Ули мягко коснулся лодыжки Инге, чтобы не напугать, и девушка подвинулась, давая ему проползти к раскопу. Ули вынул из шлевки кирку и принялся долбить землю, периодически останавливаясь, чтобы размять онемевшие пальцы, а Инге наполняла тележку комьями почвы. Хотя в тоннеле и было сыро и холодно, от тяжелой работы – тем более что глинистая почва поддавалась с трудом – копателям становилось жарко, и вскоре Ули слегка вспотел, отчего инструмент выскальзывал из ладоней.

Через час Инге положила руку напарнику на плечо, и ребята поменялись местами: она начала копать, а он – перекладывать землю в вагонетку. После долгой работы в неудобной позе болела спина, и Ули на минутку-другую растянулся на полу, чтобы расслабить мышцы, а заодно прикинул, далеко ли ушел от нового колена шахты – примерно на полметра. Там было так узко, что копатели то и дело задевали друг друга руками.

После еще одного часа безмолвной работы Инге нервно оглянулась.

– Ули, – прошептала она, и он поднял голову от почти полной вагонетки. Девушка легонько постучала лопаткой по свежевскопанной земле и соскребла слой грязи, под которым наконец-то обнаружился фундамент.

– Рановато, – нахмурился Ули. Они рыли в направлении дома Лизы на Рейнсбергерштрассе и осторожно обходили другие здания, но, по всем расчетам, до нужного подвала оставалось копать еще несколько недель.

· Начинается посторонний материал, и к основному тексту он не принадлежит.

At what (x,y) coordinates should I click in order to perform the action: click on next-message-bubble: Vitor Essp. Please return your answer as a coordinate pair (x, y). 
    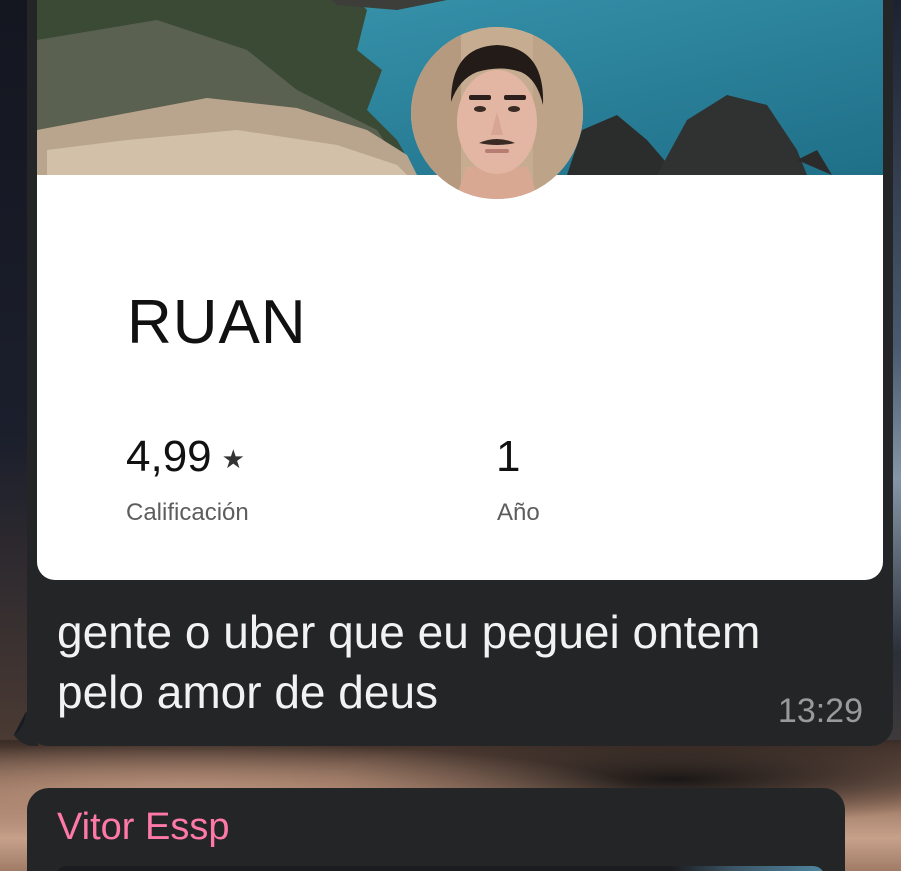
    Looking at the image, I should click on (436, 830). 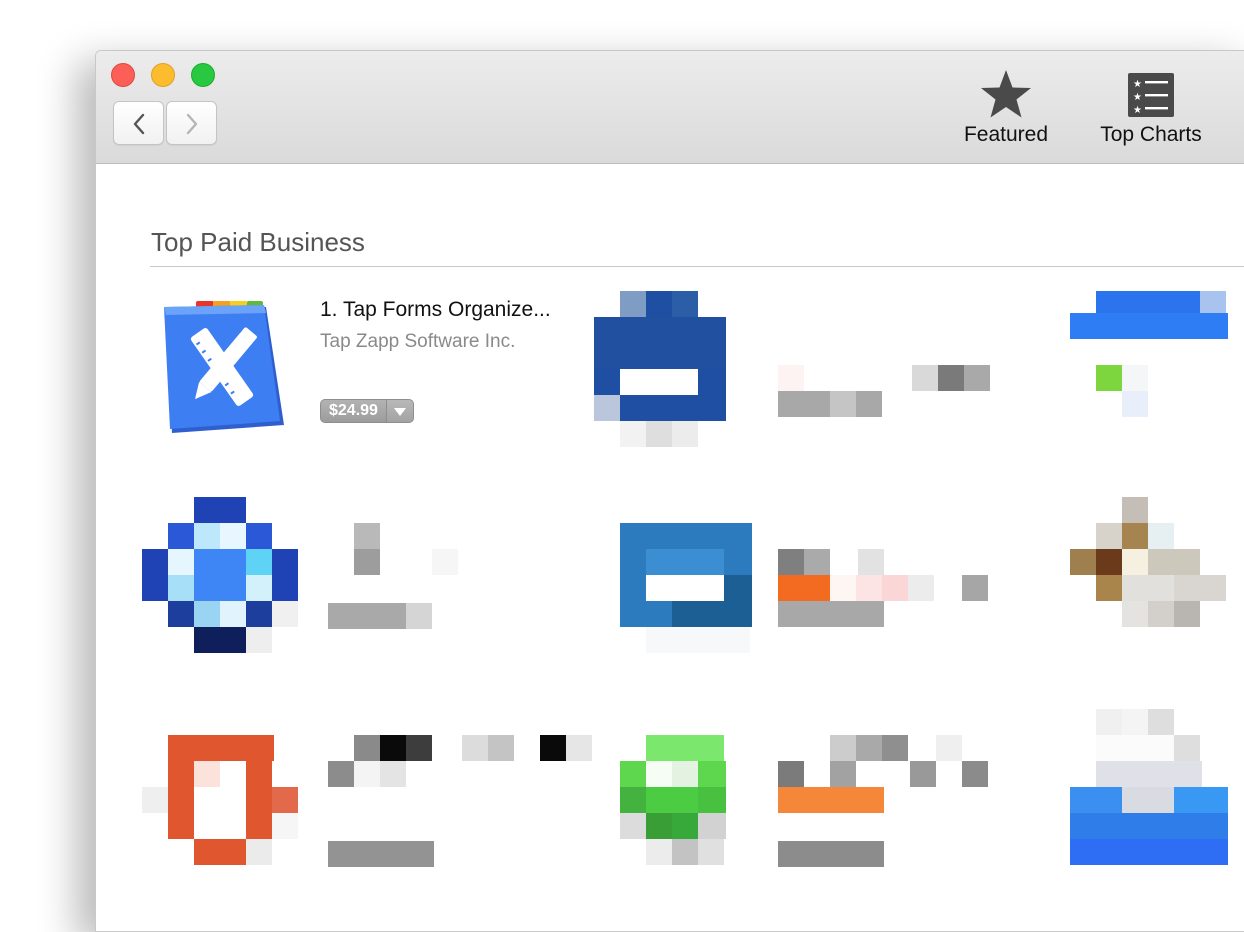 I want to click on triangle-down-icon, so click(x=400, y=412).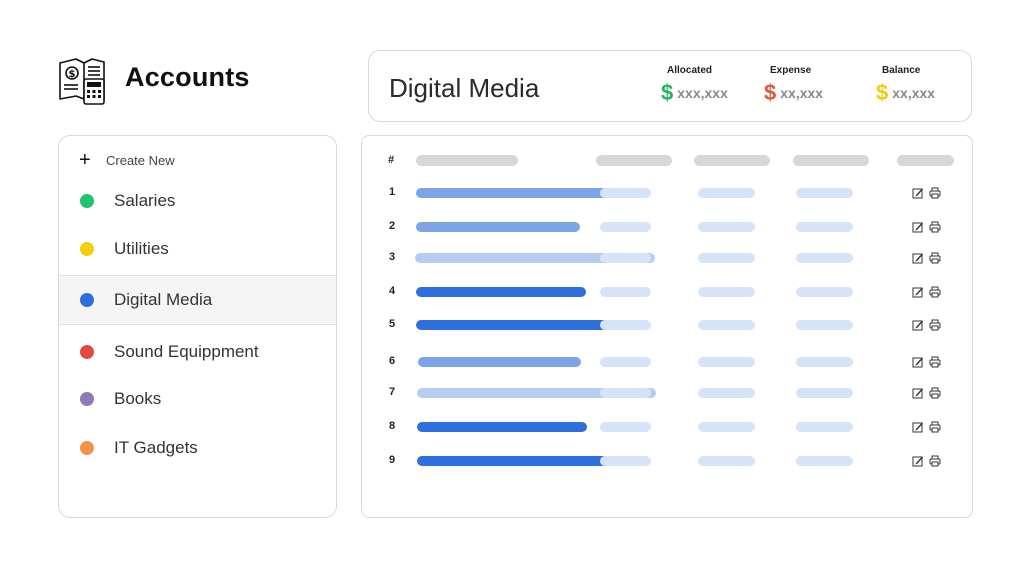 This screenshot has width=1024, height=576. What do you see at coordinates (902, 70) in the screenshot?
I see `balance-label: Balance` at bounding box center [902, 70].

Друзья молча поползли обратно в пивную, но Ули знал, что Инге встревожена не меньше него. Добравшись до подвала, девушка подошла к сваленным в углу картам, которые они принесли из квартиры Ули, и развернула их прямо на полу.

– Не понимаю, – пробормотала она, опускаясь на четвереньки, чтобы изучить план местности. – Мы уже неделями копаем на юго-юго-восток от подпола, вымеряем расстояние… – Она ткнула пальцем в дом между Бернауэрштрассе и Рейнсбергерштрассе. – Преграда вот здесь, под Шёнхольцерштрассе. Может, мы наткнулись на старый фундамент, еще довоенный?

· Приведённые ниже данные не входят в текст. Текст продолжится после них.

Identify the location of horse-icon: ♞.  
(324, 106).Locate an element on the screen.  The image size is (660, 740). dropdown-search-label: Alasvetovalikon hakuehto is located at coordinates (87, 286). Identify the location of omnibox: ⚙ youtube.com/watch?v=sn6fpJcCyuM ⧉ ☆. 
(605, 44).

Ули выругался сквозь зубы. Как и во многих берлинских кварталах, на Шёнхольцерштрассе стояли в основном Mietskasernen – старые казармы, которые годами строились, достраивались и перестраивались, из-за чего превратились в подобие кроличьих нор: во дворах и двориках комнаты шли за комнатами, создавая хаотичный бесконечный лабиринт. Видимо, какой-то барак возвели основательнее, чем соседние, и вкопали фундамент глубже.

– И что теперь? – вздохнула Инге. – Будем прорываться в этот дом, а не в тот, который на Рейнсбергерштрассе?

– Слишком рискованно, – покачал головой Ули. Про казарму он знал одно: она находится на квартал ближе к стене, а потому охраняется куда лучше. – Надо его обойти.

Он выпрямился – спина хрустнула – и походил кругами по подвалу. Цель была почти рядом: еще неделька-другая, и они добрались бы до фундамента дома Лизы, успев до даты родов. А сколько дополнительного времени им понадобится теперь?

– Это только задержка, Ули, а не конец всему. – Инге свернула карты и посмотрела на друга; ее голубые глаза на фоне измазанных грязью щек сверкали еще ярче.

Ули охватила дрожь. Столько месяцев труда, столько дней, проведенных под землей… Он в прямом смысле прокапывал себе путь к счастливому будущему, а теперь оно ускользало у него из рук. Он рухнул на колени рядом с Инге и закрыл лицо ладонями, боясь, что в отчаянии просто закричит.